In order to characterise vowels satisfactorily the cardinal vowel system was introduced at the beginning of the 20th century by the English phonetician Daniel Jones. The basic principle is that extreme positions for the articulation of vowels are taken as reference points and all other possible vowel articulations are set in relation to them.
   The vowel quadrangle used for the representation of vowels is derived from a side view of the oral cavity with the face turned to the left, that is the position of /i/ is maximally high and front, the position of /u/ is maximally high and back while the low vowels /a/ and /ɑ/ are maximal low front and low back respectively.

      

Note The left symbol of each is unrounded; the right one is rounded. There is a general correlation between unroundedness and frontness and roundedness and backness, i.e. these value combinations are much more common than their opposites.
   The following charts are given for the sounds of English; note that the values refer to Received Pronunciation and vary greatly between varieties of English.

      

      

Alphabet systems


• An alphabet is a system of sound representation in writing which is based on the principle of sound-symbol equivalence, hence the letter a in Latin corresponded to the sound /a/. This principle may be disturbed by later developments in a language, e.g. c in Classical Latin was /k/ but later developed into /ts/ and then in Italian (before front vowels) into the affricate as found in English church. Furthermore, languages vary in the choice of symbols for sounds. Thus in English j stands for an affricate as in judge but for /j/ in German. One symbol can also stand for more than one sound, e.g. c in English is /k/ before back vowels, e.g. in call, but /s/ before front ones, e.g. in cease.

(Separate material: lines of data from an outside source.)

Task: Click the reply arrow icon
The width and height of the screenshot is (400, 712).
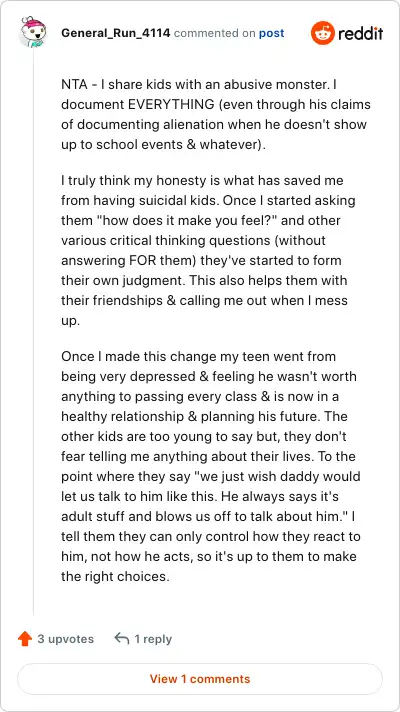Action: click(x=122, y=638)
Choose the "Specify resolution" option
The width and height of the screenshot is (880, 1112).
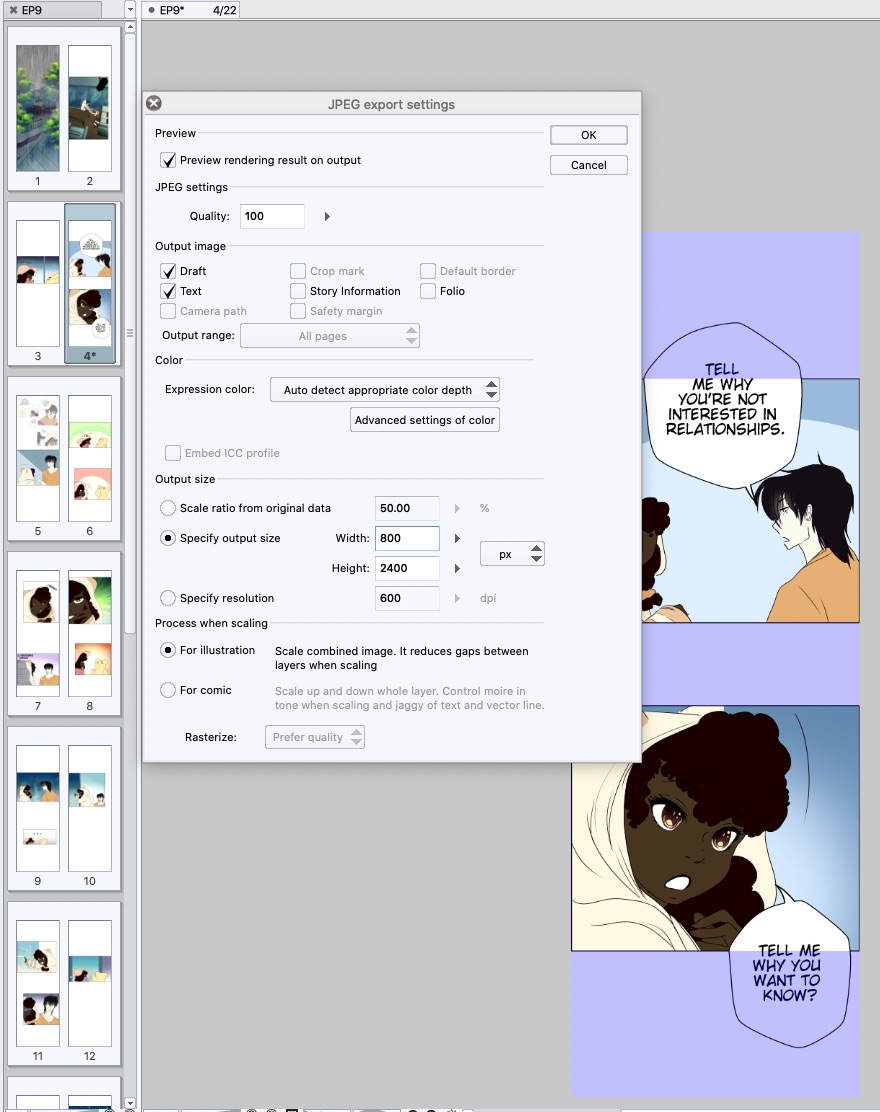[x=167, y=598]
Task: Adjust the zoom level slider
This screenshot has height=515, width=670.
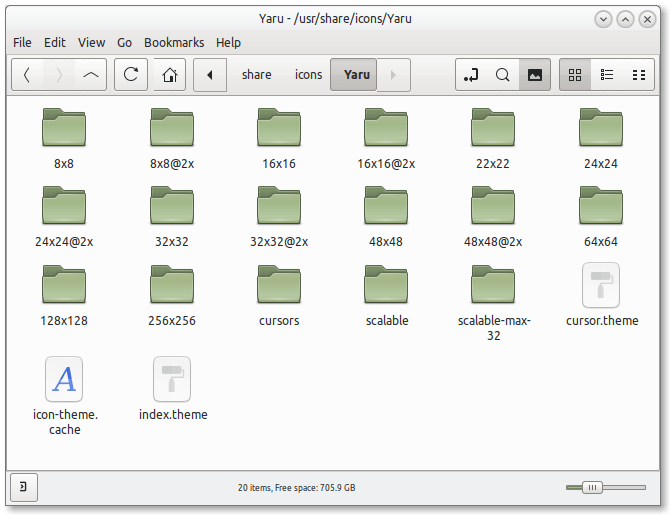Action: click(x=593, y=487)
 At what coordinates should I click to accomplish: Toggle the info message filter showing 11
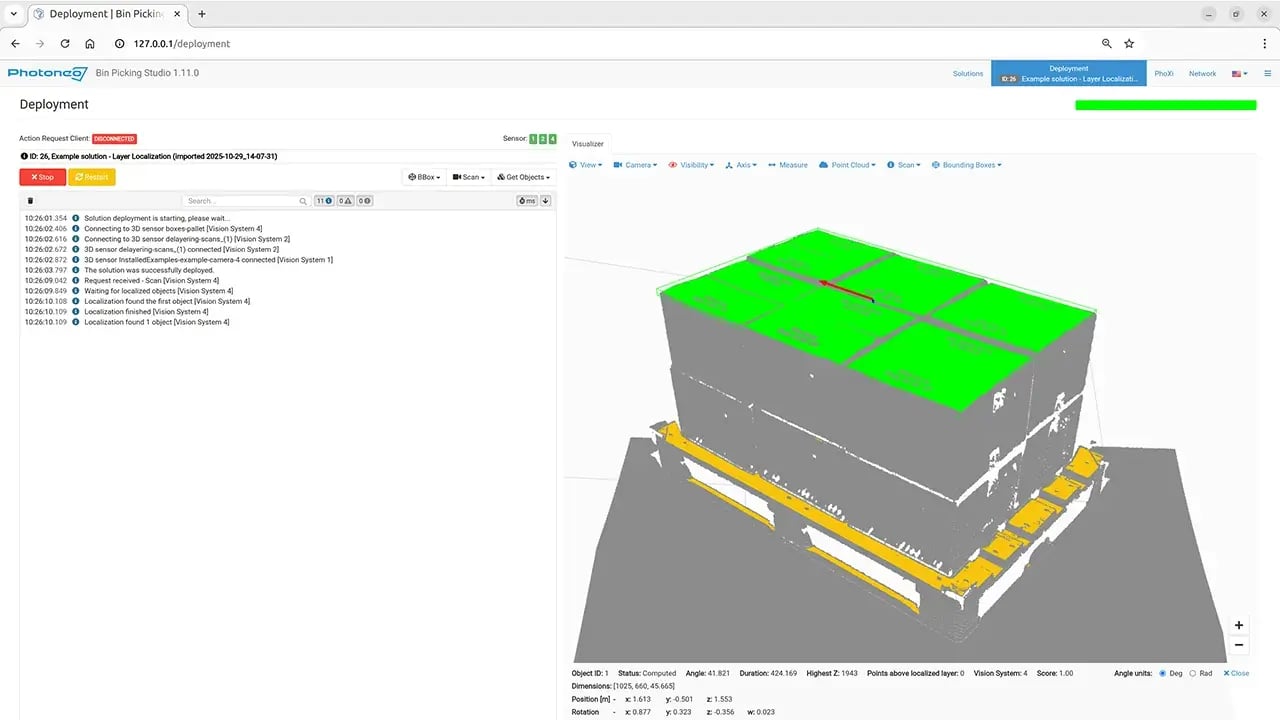[324, 201]
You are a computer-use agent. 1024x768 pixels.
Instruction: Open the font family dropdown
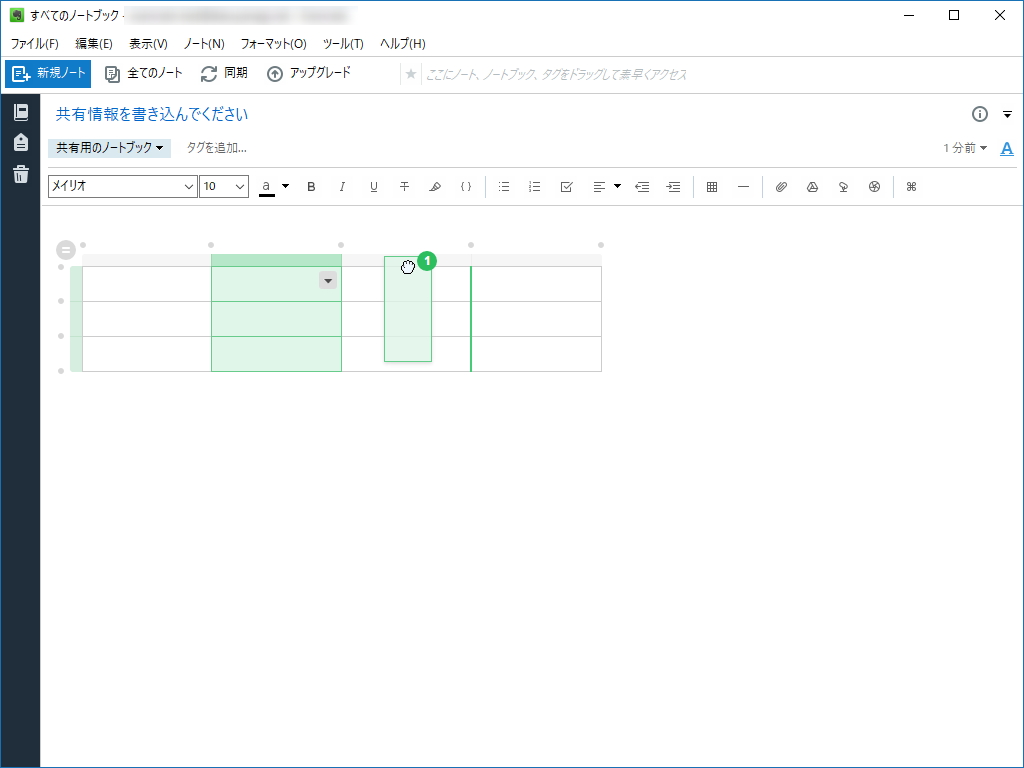coord(122,187)
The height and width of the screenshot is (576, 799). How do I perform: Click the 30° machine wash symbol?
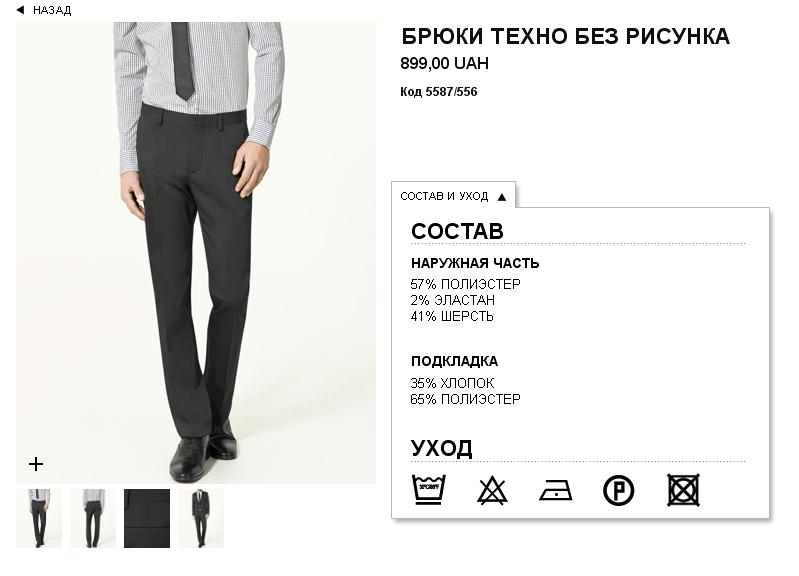428,490
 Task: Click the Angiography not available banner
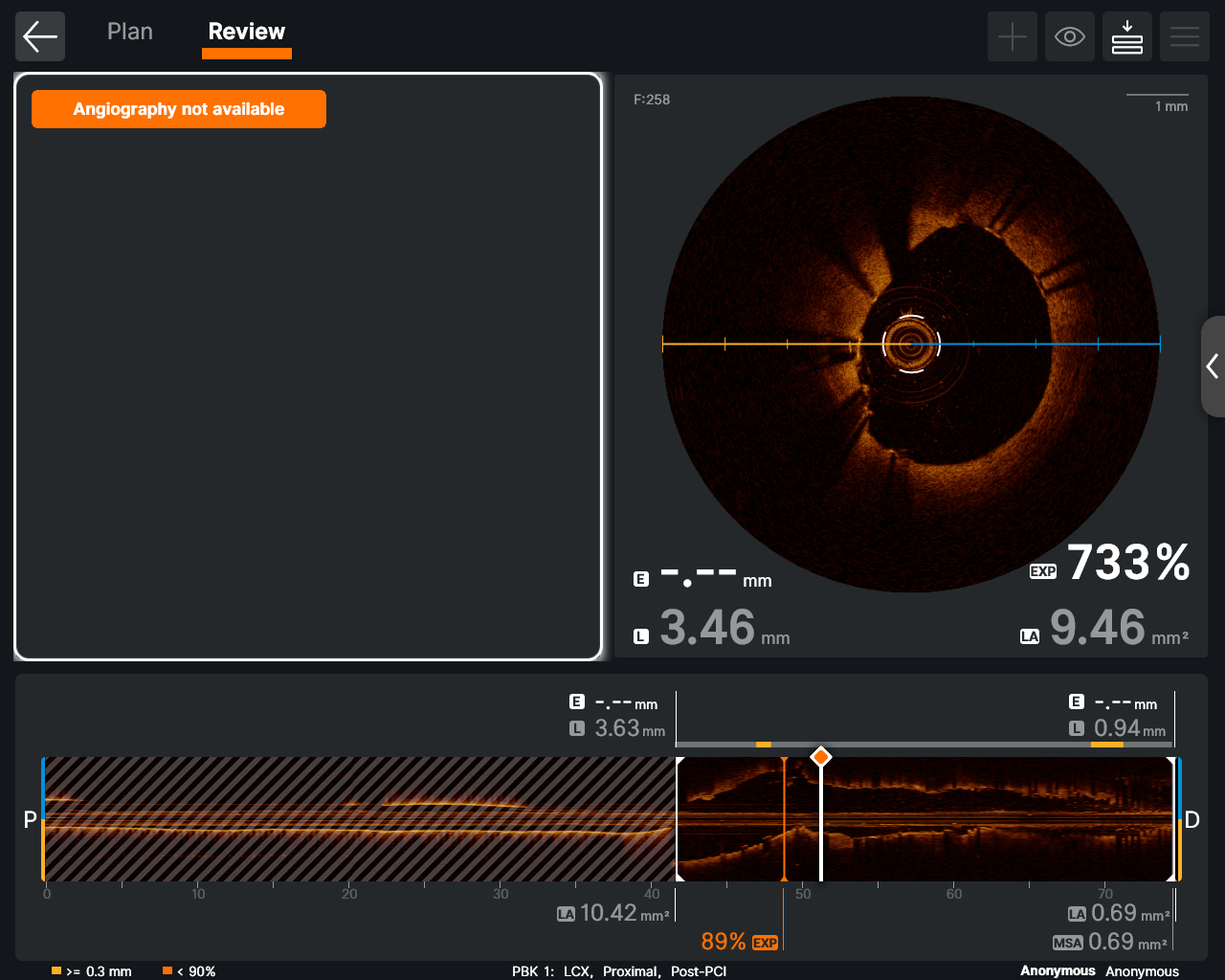click(x=179, y=109)
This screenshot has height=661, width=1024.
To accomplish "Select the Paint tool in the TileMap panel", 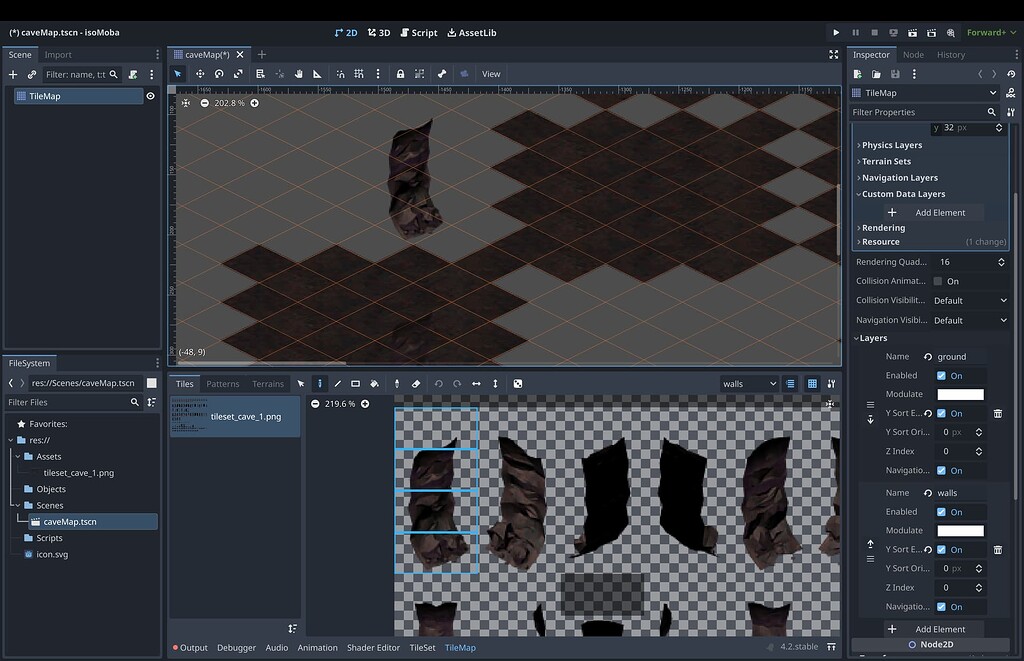I will (322, 383).
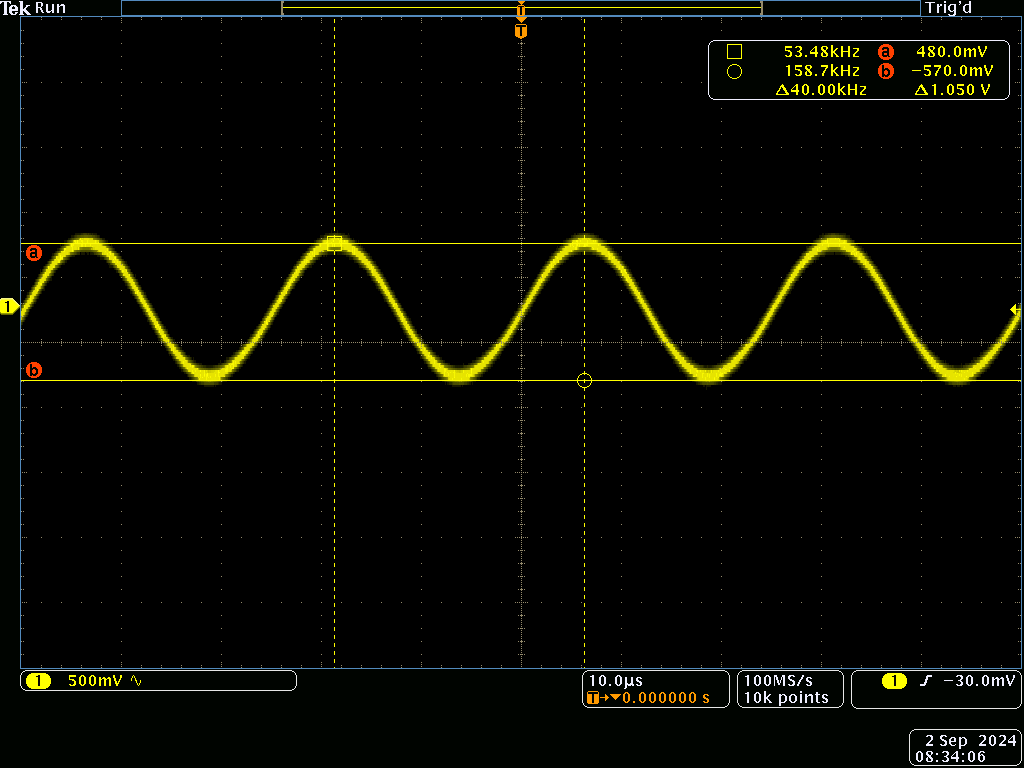This screenshot has width=1024, height=768.
Task: Click the Δ1.050 V cursor delta readout
Action: click(953, 90)
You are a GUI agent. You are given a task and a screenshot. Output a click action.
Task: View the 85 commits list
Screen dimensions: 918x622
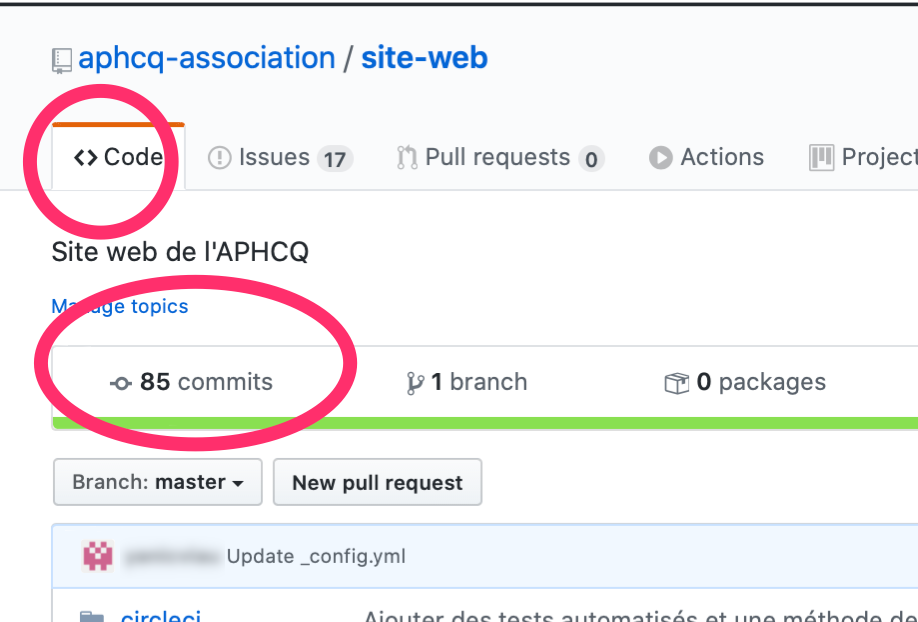tap(205, 382)
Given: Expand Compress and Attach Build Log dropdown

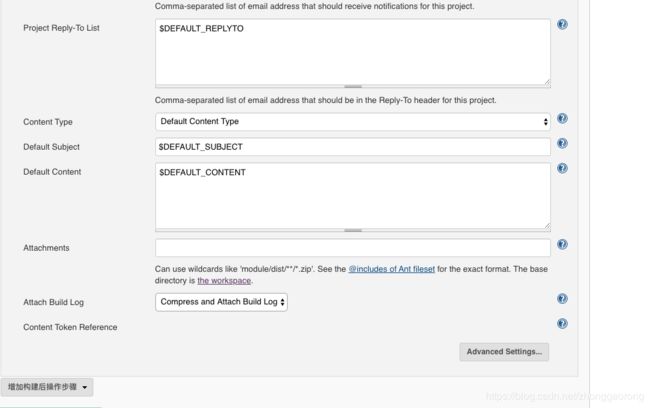Looking at the screenshot, I should (221, 302).
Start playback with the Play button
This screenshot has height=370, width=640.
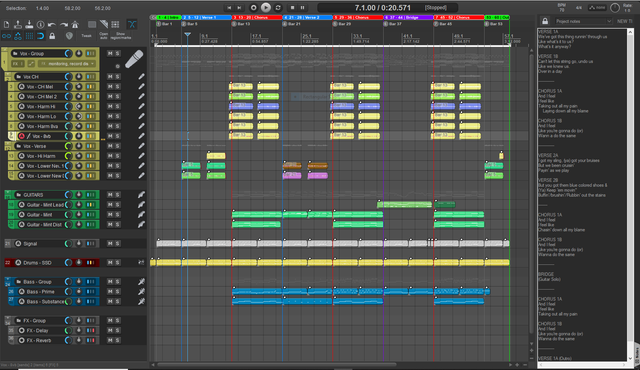[x=266, y=7]
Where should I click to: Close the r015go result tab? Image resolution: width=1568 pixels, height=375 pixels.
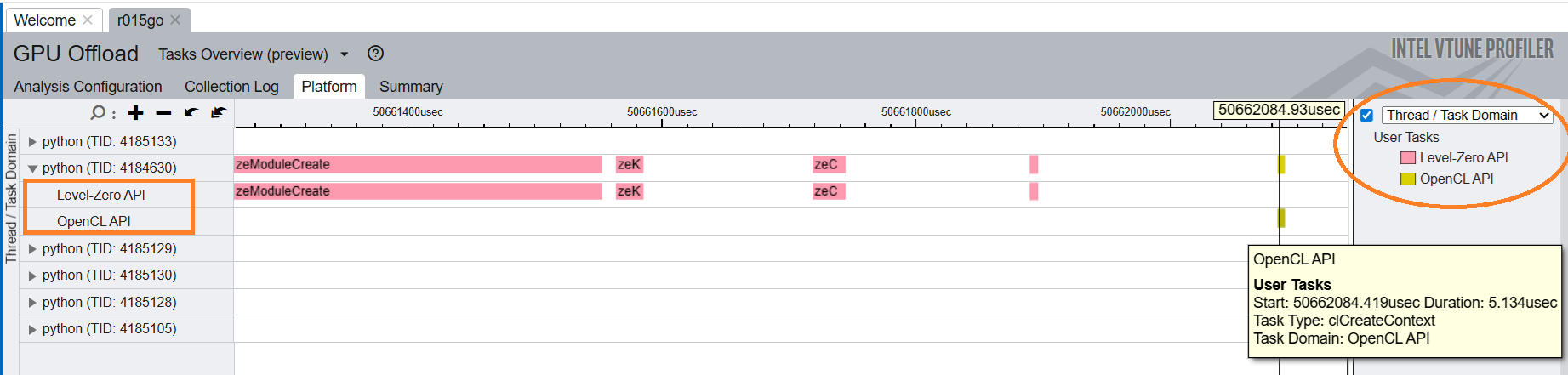point(175,20)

• A different principle is used in languages which use characters (such as Chinese). In these cases a symbol stands for an entire word or at least for a syllable. Such languages have a very large number of symbols, as in principle there is one per word, though by means of repetition and combination the number required can be reduced.

• Alphabet systems are the most economical and can do with sets of symbols consisting of about 30 (26 letters in English, for instance). Alphabet systems are a development from older pictographic systems in which stylised abstractions were used in writing, e.g. a circle for the sun, a vertical stroke for a man, etc.

• The letters of an alphabet may have their own names as with the Runic alphabet (early Germanic system in the first centuries after Christ). The forms of letters may vary with no effect on their sound values, e.g. letters may appear in italics or bold or UPPERCASE.